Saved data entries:
▼

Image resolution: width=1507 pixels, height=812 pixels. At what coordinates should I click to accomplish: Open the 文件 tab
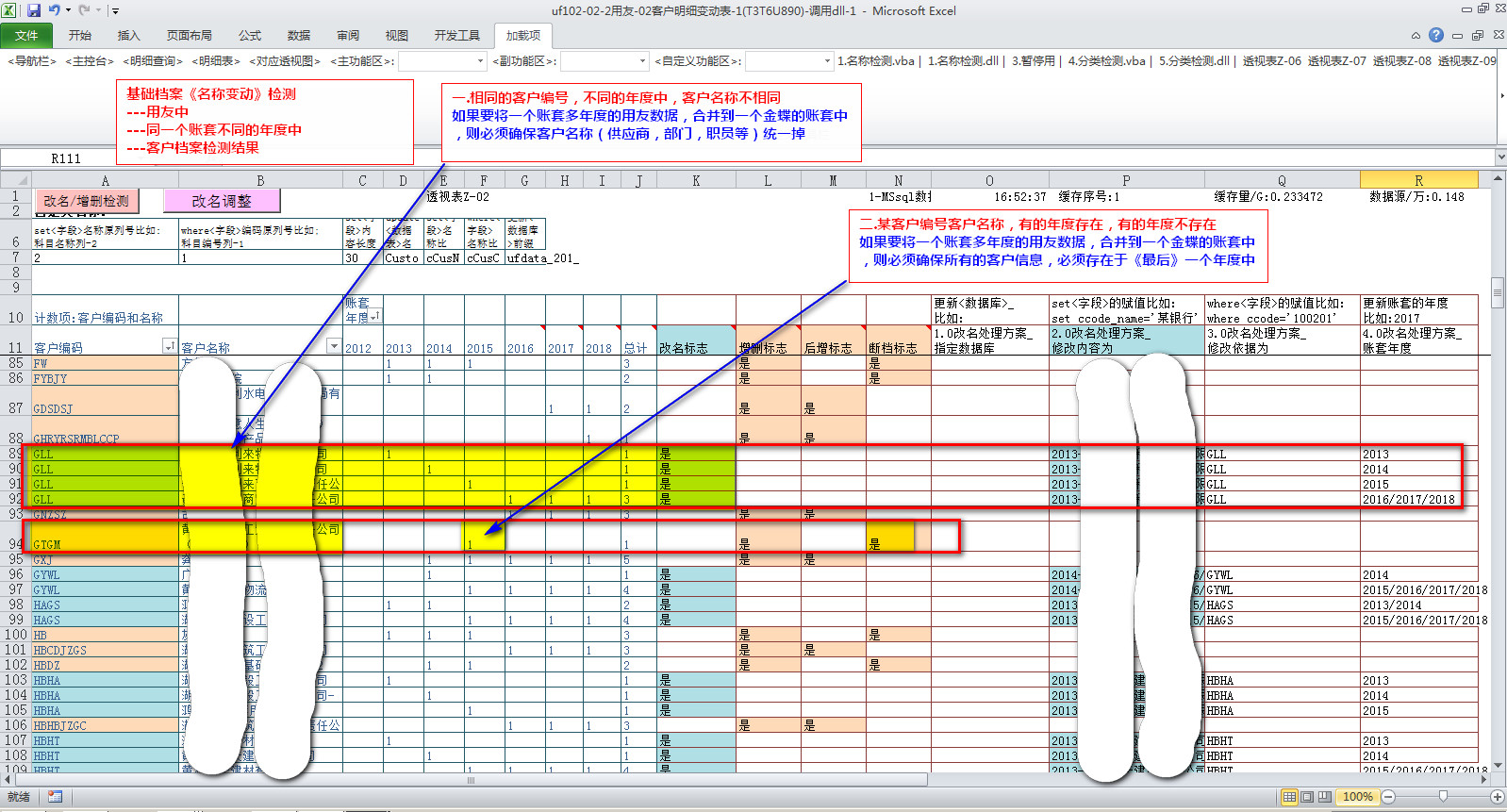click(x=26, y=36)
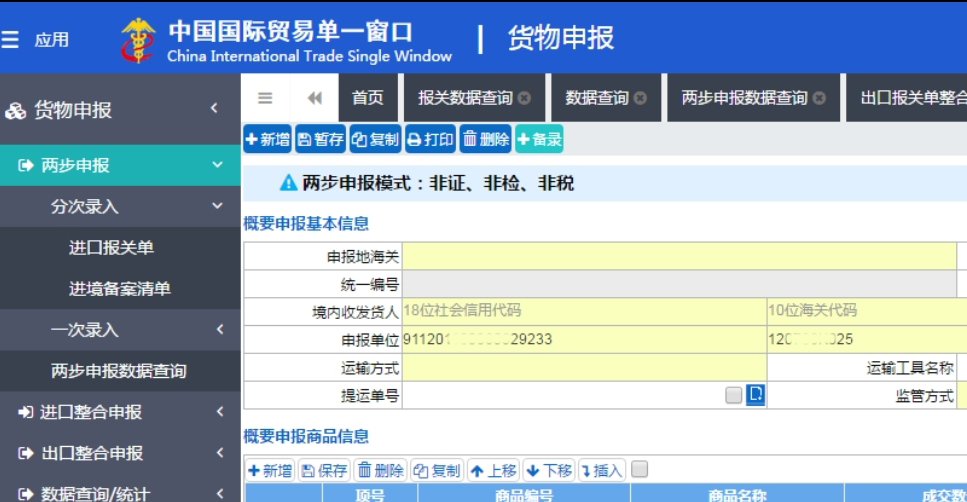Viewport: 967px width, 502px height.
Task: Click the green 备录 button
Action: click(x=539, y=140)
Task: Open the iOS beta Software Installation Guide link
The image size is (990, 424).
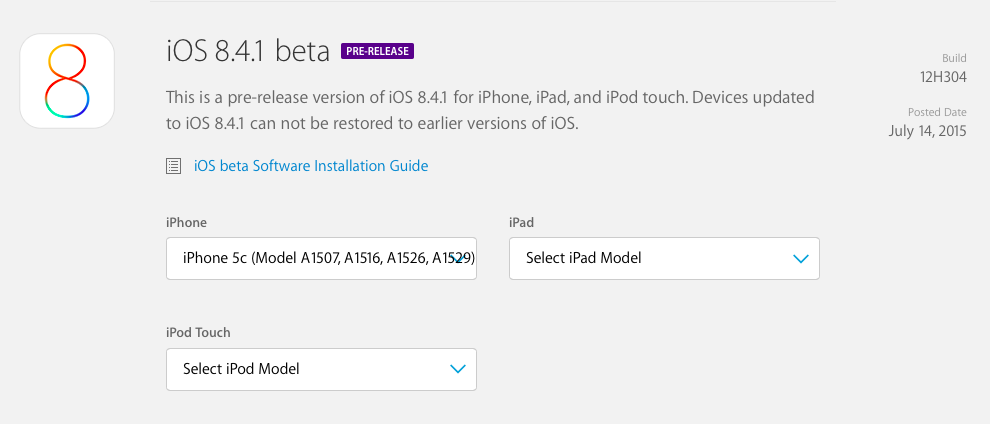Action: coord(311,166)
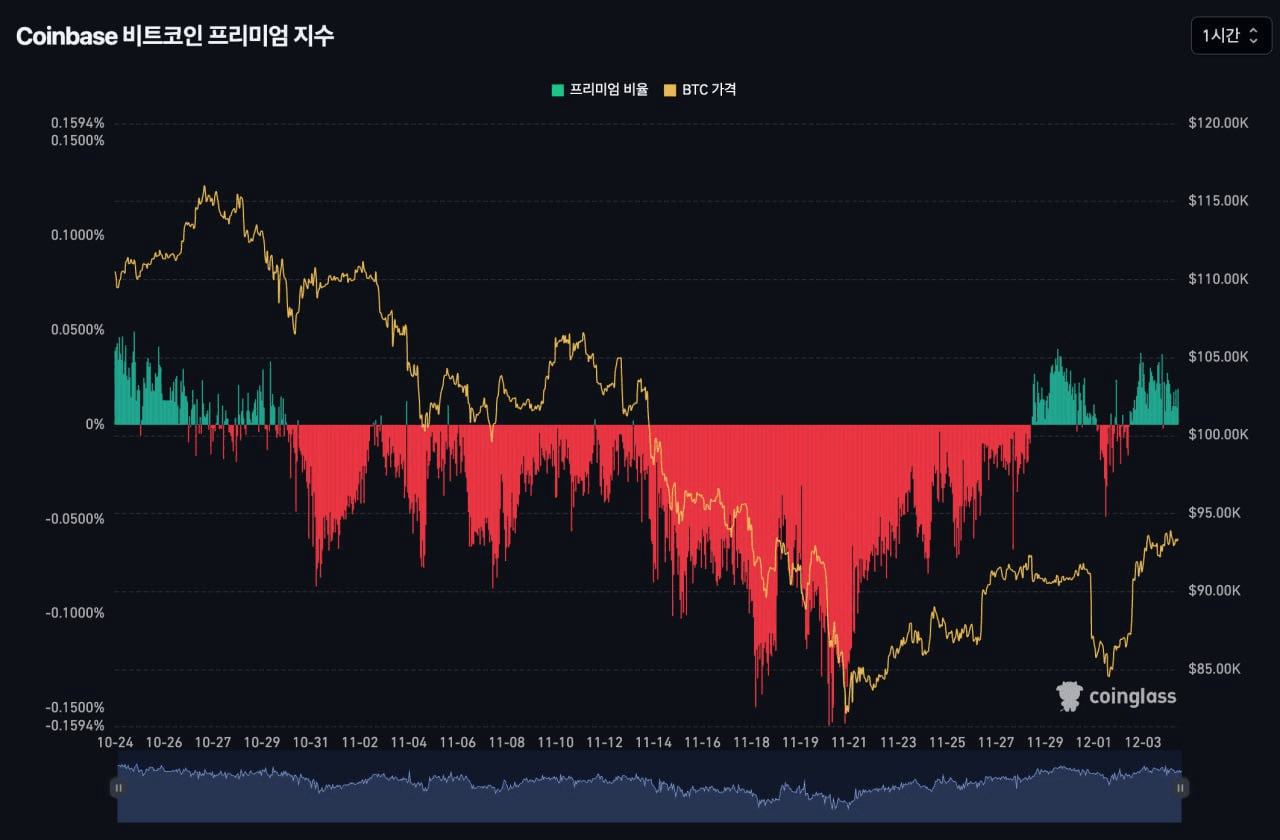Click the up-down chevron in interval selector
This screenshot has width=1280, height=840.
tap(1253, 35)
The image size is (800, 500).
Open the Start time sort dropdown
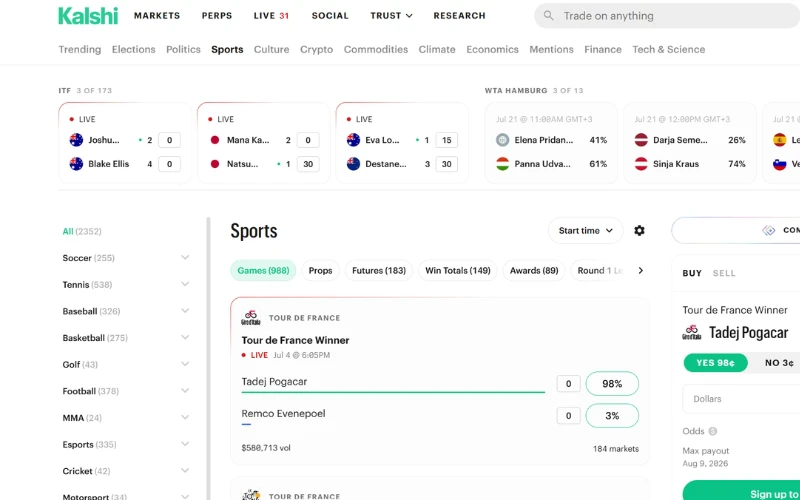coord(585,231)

▲
▼

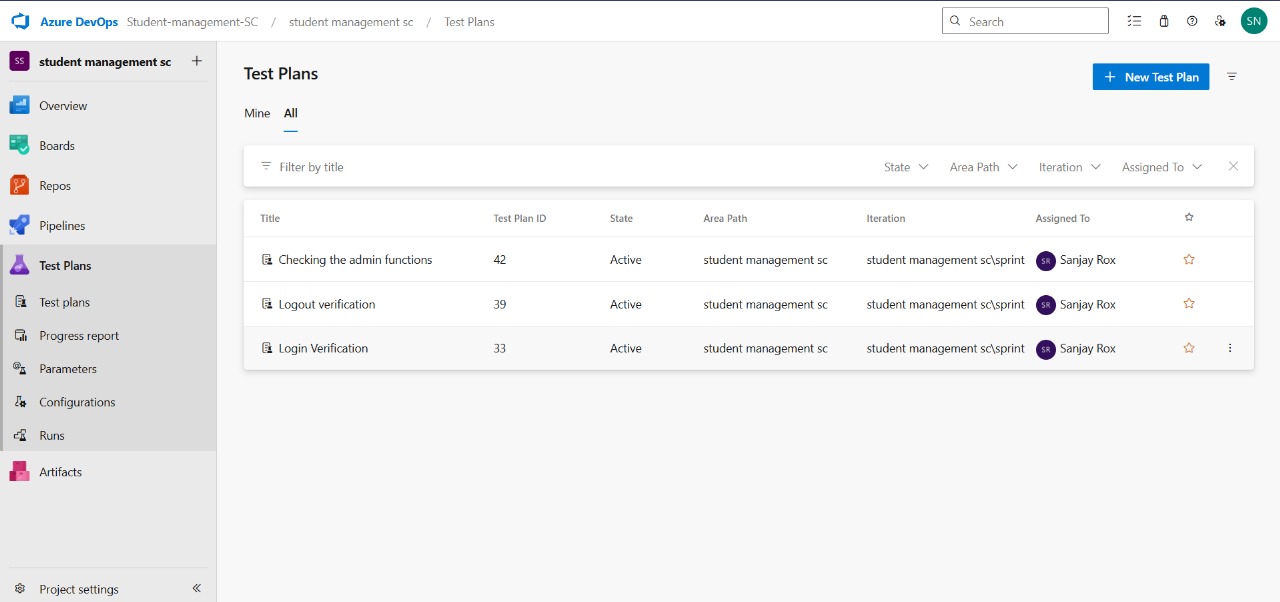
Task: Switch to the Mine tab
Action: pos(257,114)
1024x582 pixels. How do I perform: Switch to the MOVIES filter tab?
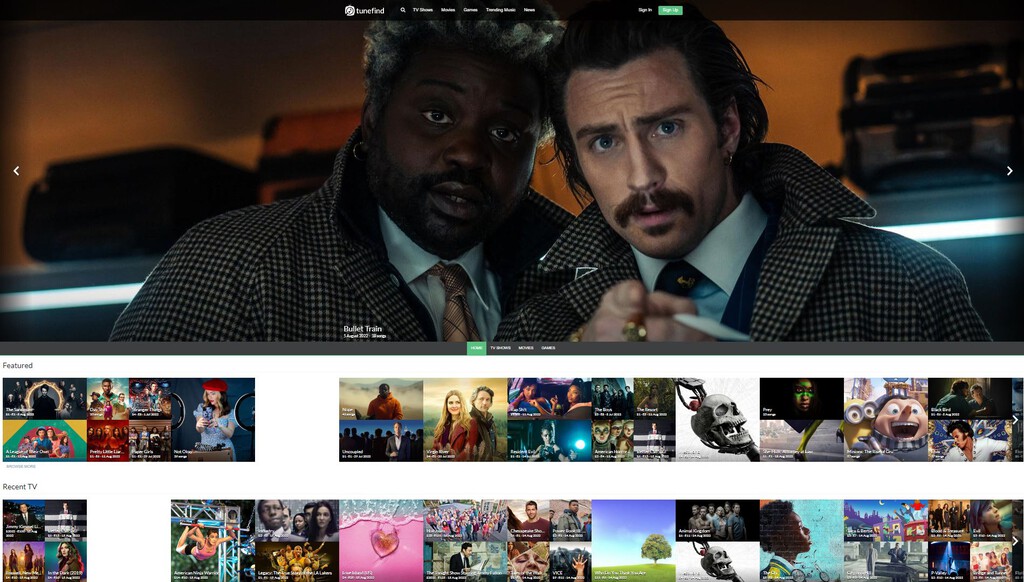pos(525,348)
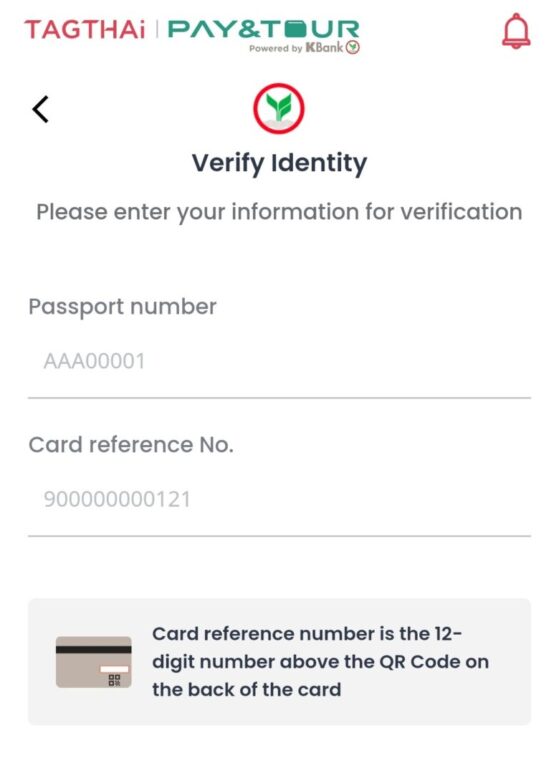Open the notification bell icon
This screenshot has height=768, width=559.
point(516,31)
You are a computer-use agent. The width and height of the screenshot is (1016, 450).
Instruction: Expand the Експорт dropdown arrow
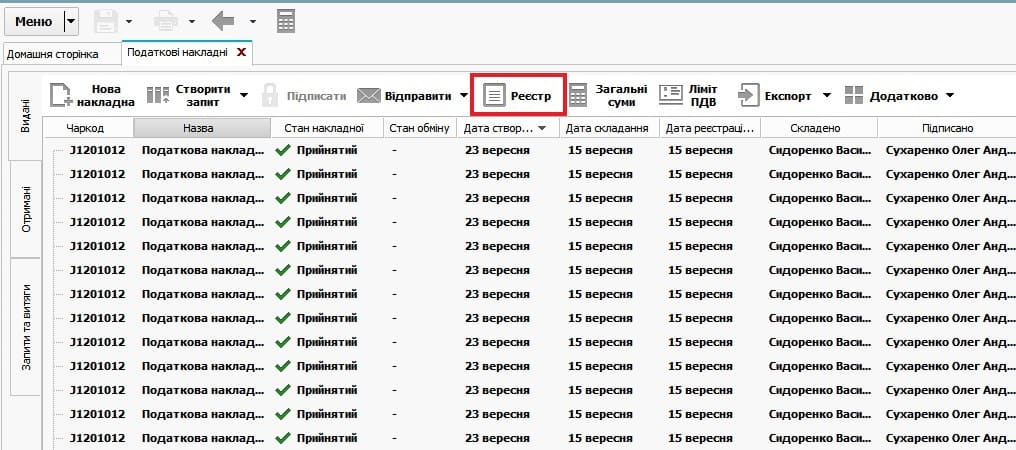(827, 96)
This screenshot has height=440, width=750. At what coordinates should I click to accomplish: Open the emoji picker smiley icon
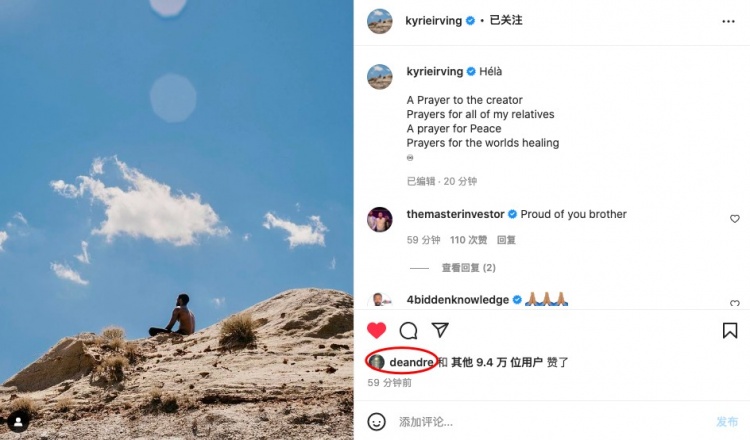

▲

Work required
Each line above that falls between the line with "1024x582 pixels. How" and the line with "This screenshot has height=440, width=750." should be printed exactly, together with those two lines, but the pictures should not.

Written response
1024x582 pixels. How do I perform: Switch to the MOVIES filter tab?
pos(525,348)
Open the notification bell icon
This screenshot has height=768, width=559.
point(516,31)
You are a computer-use agent. The width and height of the screenshot is (1016, 450).
Instruction: Expand the Експорт dropdown arrow
(827, 96)
This screenshot has height=440, width=750. At what coordinates should I click to accomplish: Open the emoji picker smiley icon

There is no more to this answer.